Milton Hospital's predicament is typical of what is happening at many Massachusetts community hospitals. They are losing patients to large academic medical centers with powerful brand names.

'cause it's about bidness, no health!!!

At the same time, other potential customers are putting off elective procedures because they are out of work or worried about becoming unemployed and losing employer-paid health coverage. In addition, the stock market's decline has severely eroded investments.

"The situation in our community hospitals is that our profit margins are very low," said Donald J. Thieme, executive director of the Massachusetts Council of Community Hospitals, a trade group. "The offset has [typically] been nonoperating or investment income.

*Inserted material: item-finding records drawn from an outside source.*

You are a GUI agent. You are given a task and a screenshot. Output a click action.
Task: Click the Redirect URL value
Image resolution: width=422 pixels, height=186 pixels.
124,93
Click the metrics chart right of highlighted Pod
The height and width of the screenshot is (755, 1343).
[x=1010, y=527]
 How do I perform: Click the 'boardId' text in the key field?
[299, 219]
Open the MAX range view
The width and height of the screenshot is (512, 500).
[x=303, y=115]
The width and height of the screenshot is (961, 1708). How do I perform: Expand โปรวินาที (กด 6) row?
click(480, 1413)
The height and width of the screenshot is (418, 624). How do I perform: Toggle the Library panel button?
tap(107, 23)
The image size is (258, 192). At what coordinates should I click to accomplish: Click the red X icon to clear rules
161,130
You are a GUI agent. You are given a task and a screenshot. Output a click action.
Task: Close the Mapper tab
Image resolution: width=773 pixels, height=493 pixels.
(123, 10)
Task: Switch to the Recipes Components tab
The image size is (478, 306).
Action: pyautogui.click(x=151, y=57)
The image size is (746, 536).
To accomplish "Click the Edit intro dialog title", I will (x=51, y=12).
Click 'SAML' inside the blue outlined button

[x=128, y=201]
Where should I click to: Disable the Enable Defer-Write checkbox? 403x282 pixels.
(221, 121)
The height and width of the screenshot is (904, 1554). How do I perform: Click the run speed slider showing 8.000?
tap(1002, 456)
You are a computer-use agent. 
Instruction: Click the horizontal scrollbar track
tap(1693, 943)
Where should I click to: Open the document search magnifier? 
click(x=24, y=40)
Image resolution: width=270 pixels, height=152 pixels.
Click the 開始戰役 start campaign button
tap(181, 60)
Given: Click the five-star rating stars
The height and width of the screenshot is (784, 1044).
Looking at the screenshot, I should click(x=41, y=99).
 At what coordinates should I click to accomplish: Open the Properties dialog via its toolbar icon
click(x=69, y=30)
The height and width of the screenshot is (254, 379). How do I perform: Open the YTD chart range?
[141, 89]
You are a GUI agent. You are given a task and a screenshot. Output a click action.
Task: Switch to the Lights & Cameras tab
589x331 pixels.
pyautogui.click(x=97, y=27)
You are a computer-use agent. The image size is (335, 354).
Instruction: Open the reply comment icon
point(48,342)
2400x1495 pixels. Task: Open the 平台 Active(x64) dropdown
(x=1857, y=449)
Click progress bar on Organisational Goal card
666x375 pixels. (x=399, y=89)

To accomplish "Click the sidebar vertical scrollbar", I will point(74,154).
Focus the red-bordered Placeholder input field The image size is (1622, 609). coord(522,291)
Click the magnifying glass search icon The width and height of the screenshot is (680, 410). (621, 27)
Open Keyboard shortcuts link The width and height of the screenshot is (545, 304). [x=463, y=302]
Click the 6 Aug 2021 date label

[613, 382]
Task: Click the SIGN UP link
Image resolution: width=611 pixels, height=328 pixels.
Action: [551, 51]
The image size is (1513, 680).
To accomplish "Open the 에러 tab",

When that craters, you become extremely vulnerable."

Then LETS TAKE the PROFIT OUT!!!!

Some community hospitals are in danger of violating their debt covenants - target measures of financial health that they have promised lenders they will maintain. Usually, hospitals that borrow through tax-free bond offerings are required to generate revenues greater than debt payments, and also must keep a specific amount of cash on hand....

The hospital's investments performed poorly.... Holleran said there has been a decline in endoscopies, a procedure which involves a camera being inserted into a patient's stomach.

I think I'd be avoiding that as long as possible; how does that camera get there, huh? Only one of two ways, and both are a one-way street in these parts!!!
Ain't winning my heart that way.

Even some patients who have health insurance are putting off such procedures, because they often require $150 copayments. In addition, health insurers and employers are trying to clamp down on expensive imaging procedures like CT scans. More patients are opting for basic X-rays, which generate less money for hospitals.

That's why YOU are going to PAY, Amurkln worker!!!


See
: Obama Will Tax Your Health

"Our hospitals across the board, both academic and community, are facing fierce economic challenges," said Ellen Lutch Bender, president of Bender Strategies, a Boston healthcare consulting firm....

Do we really need those? Isn't that waste right there?